● 課題: スパイダープラスのテレビCM放映を扱った本文を、2文で要約してください。
━━ 本文抜粋 ━━
テレビCMをどう使うか、検証のために実施
――はじめに「スパイダープラス」のサービス概要を教えてください。
三浦:スパイダープラスは、建設業向けの業務効率化アプリです。建設の現場で必要な図面整理や写真管理、帳票出力などがタブレット1つで行えるため、記録や報告作業にかかる時間が軽減されます。
現在、スーパーゼネコンと呼ばれる大手建設会社や屋内の設備や電気系統などを担当するサブコン企業を中心に、契約社数800社、契約ユーザー3万5千人以上にご利用いただいており、業界のDX、働き方改革の促進を目指しています。
――昨年11月にスポットでテレビCMを放映したとうかがっています。その経緯を教えてください。
三浦:「建設業界におけるDX」という特徴をもつプロダクトにおいて、テレビCMはどれだけの有効性があるのか検証することが狙いでした。元々スパイダープラスのリード獲得や商談獲得のチャネルは、展示会が中心で、業界内の口コミで知って下さるお客様も少なくありませんでした。また、コロナ禍を受けて強化したデジタルプロモーションも功を奏し、契約件数は順調に伸びています。
しかしさらに成長角度を上げていくには、認知浸透を通じたマーケティングミックスの設計が必要です。今回の放映を通じて、設計の中にテレビCMを組み込むべきか、組み込むとすればどのように使うのが良いか検証しようと考えました。
数字責任に応えるためのツールとして「ノバセル」を導入
――スパイダープラスさんでは今回、ノバセルを使って運用を行ったそうですね。まずはノバセルについて、田部さんからご説明いただけますか。
田部:ノバセルは、テレビCMの世界に「検証ありきで進める」というデジタルマーケティングの利点を取り入れようと開発したサービスです。デジタルマーケティングの本質は、効果を可視化し、その理由を明確にした上でPDCAのレベル上げ、再現性をもたせること。この発想がないままテレビCMを行っても、失敗から何も学べないどころか、成功しても「何が理由だったか」がわからないため、次に活かすことができません。
マスとデジタルのどちらか一方ではなく、両方を正しく使いこなして事業成長を達成することが、ノバセルの目指すマーケティングです。
━━━
━━ データ抜粋 ━━
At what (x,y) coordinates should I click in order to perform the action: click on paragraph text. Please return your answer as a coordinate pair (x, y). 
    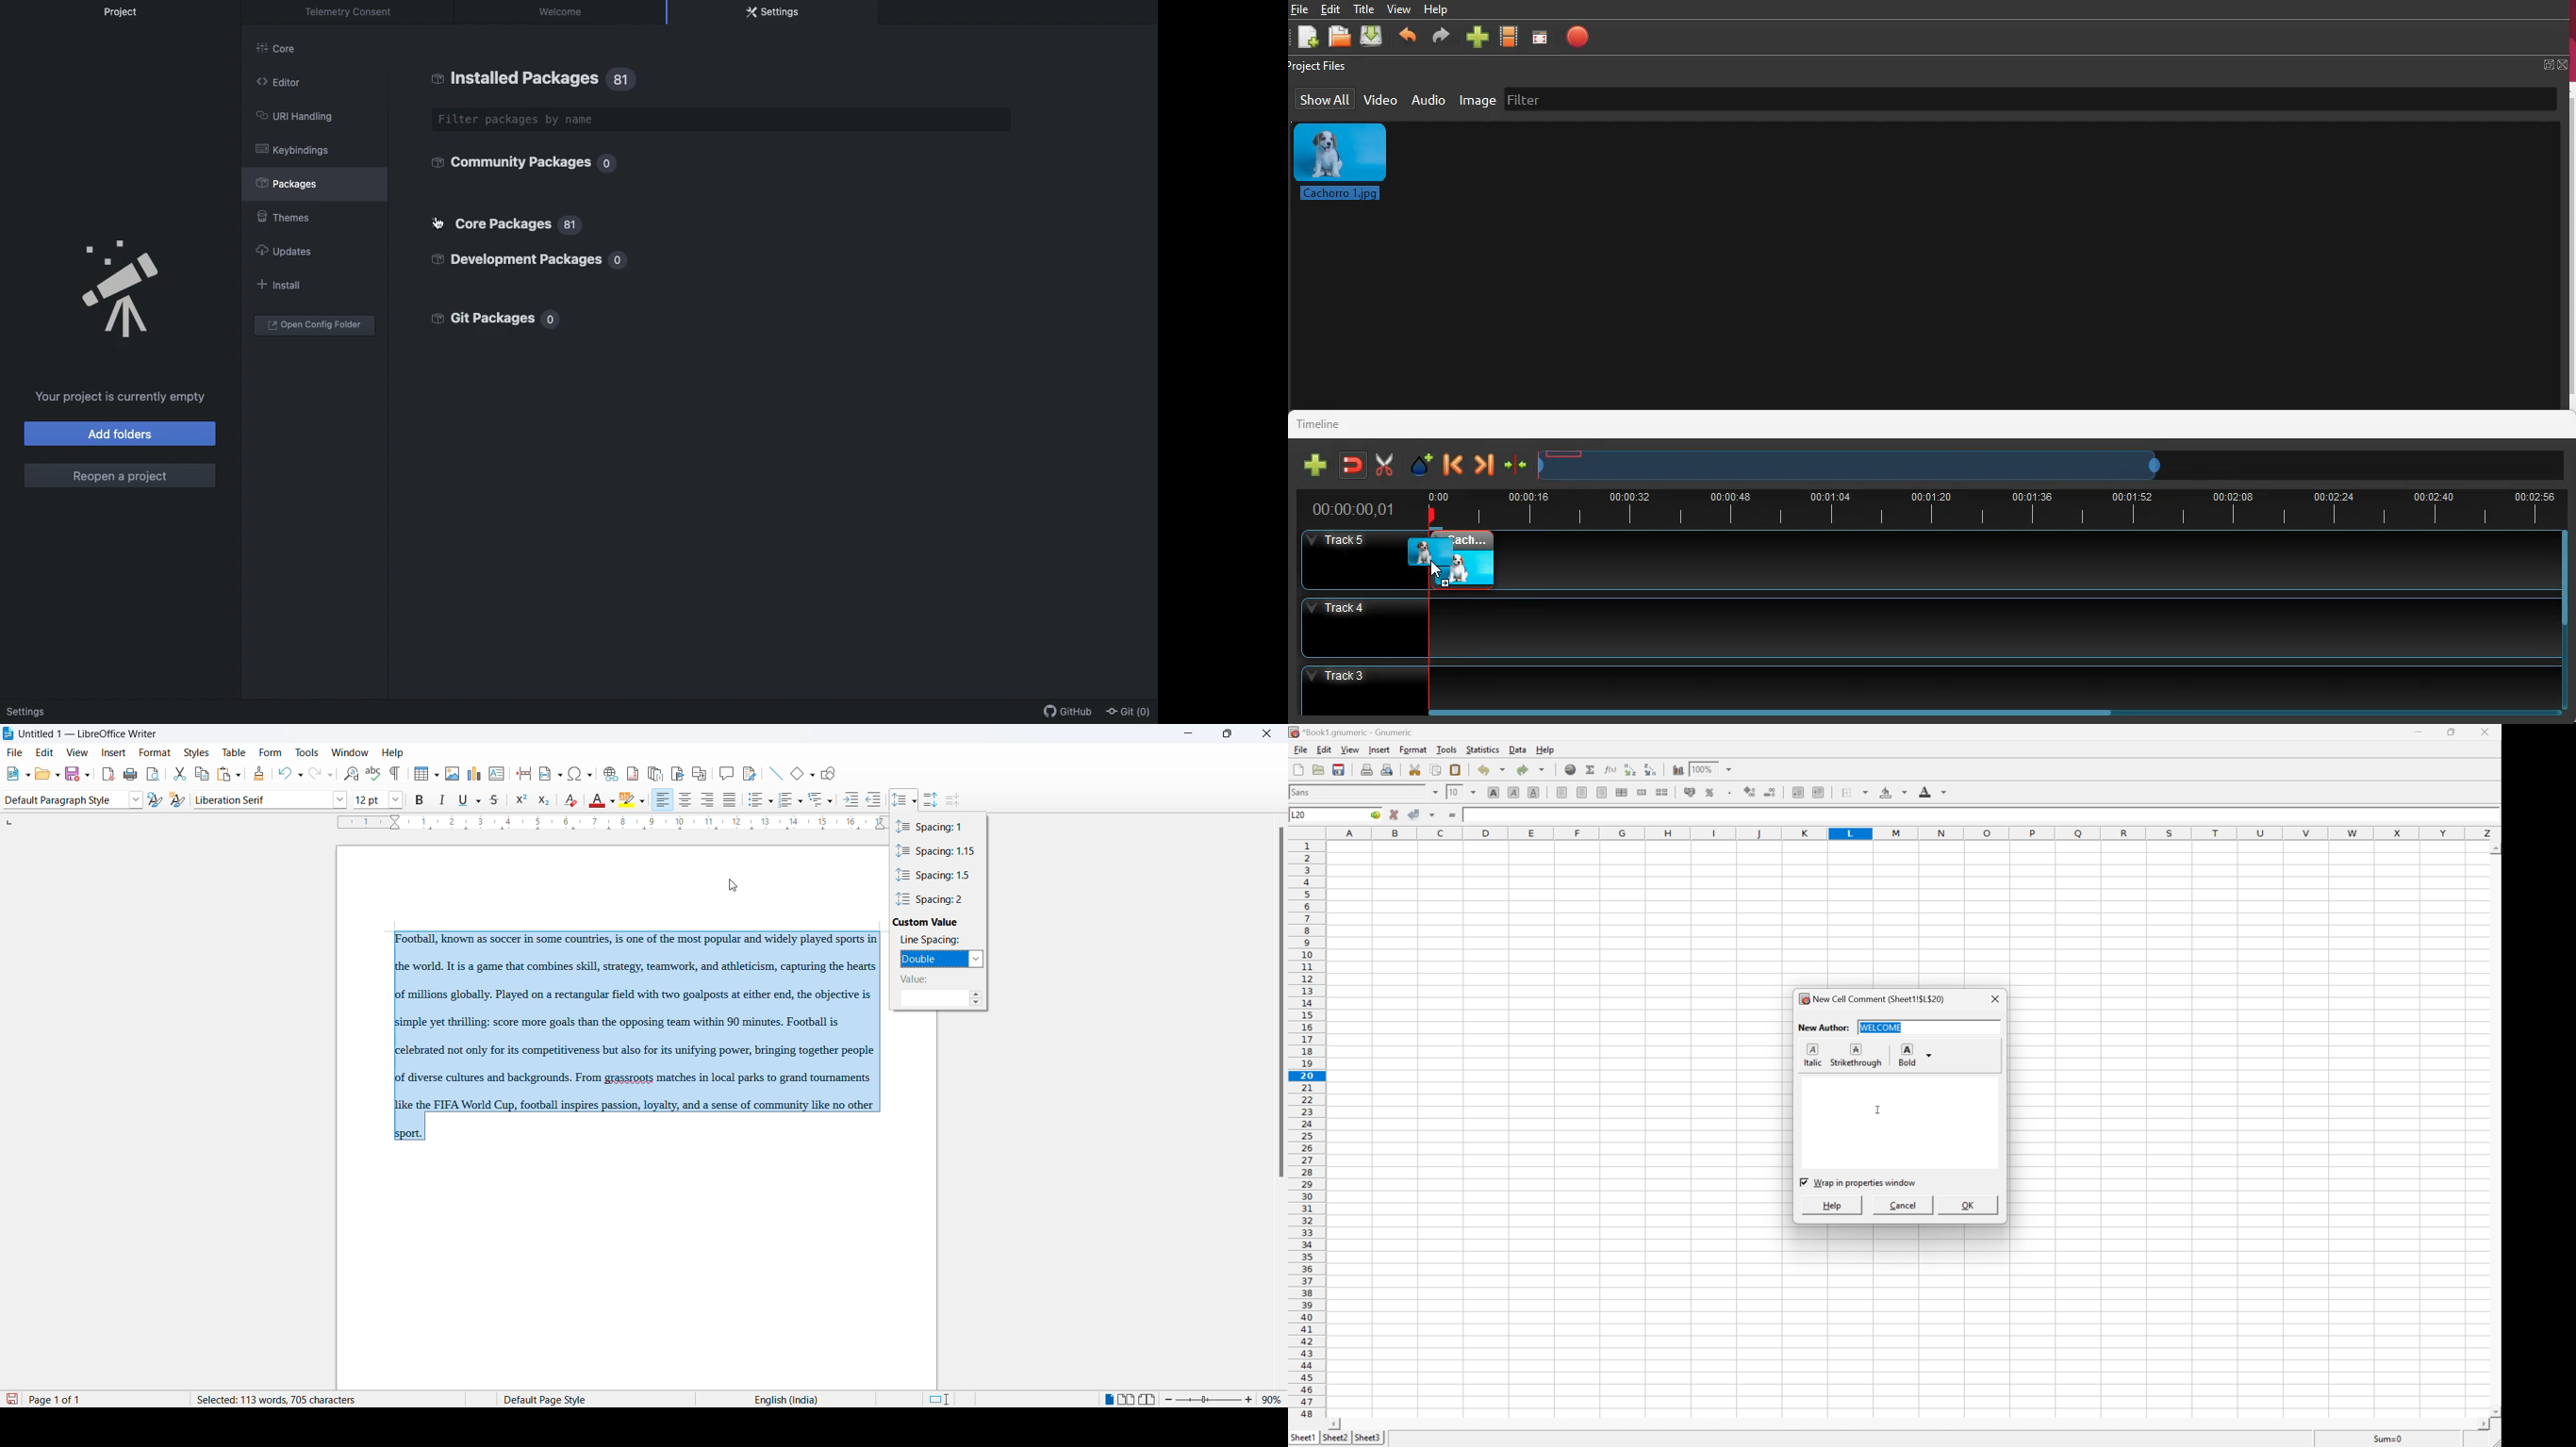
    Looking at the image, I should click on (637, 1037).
━━━
● 解答: 建設業向けの業務効率化アプリであるスパイダープラスは、昨年11月にスポットでテレビCMを放映しました。その狙いは、マーケティングミックスの設計にテレビCMを組み込むべきか、組み込むならどう使うのが良いかを検証することで、運用には、効果を可視化して理由を明確にするというデジタルマーケティングの利点をテレビCMに取り入れたサービスであるノバセルが使われました。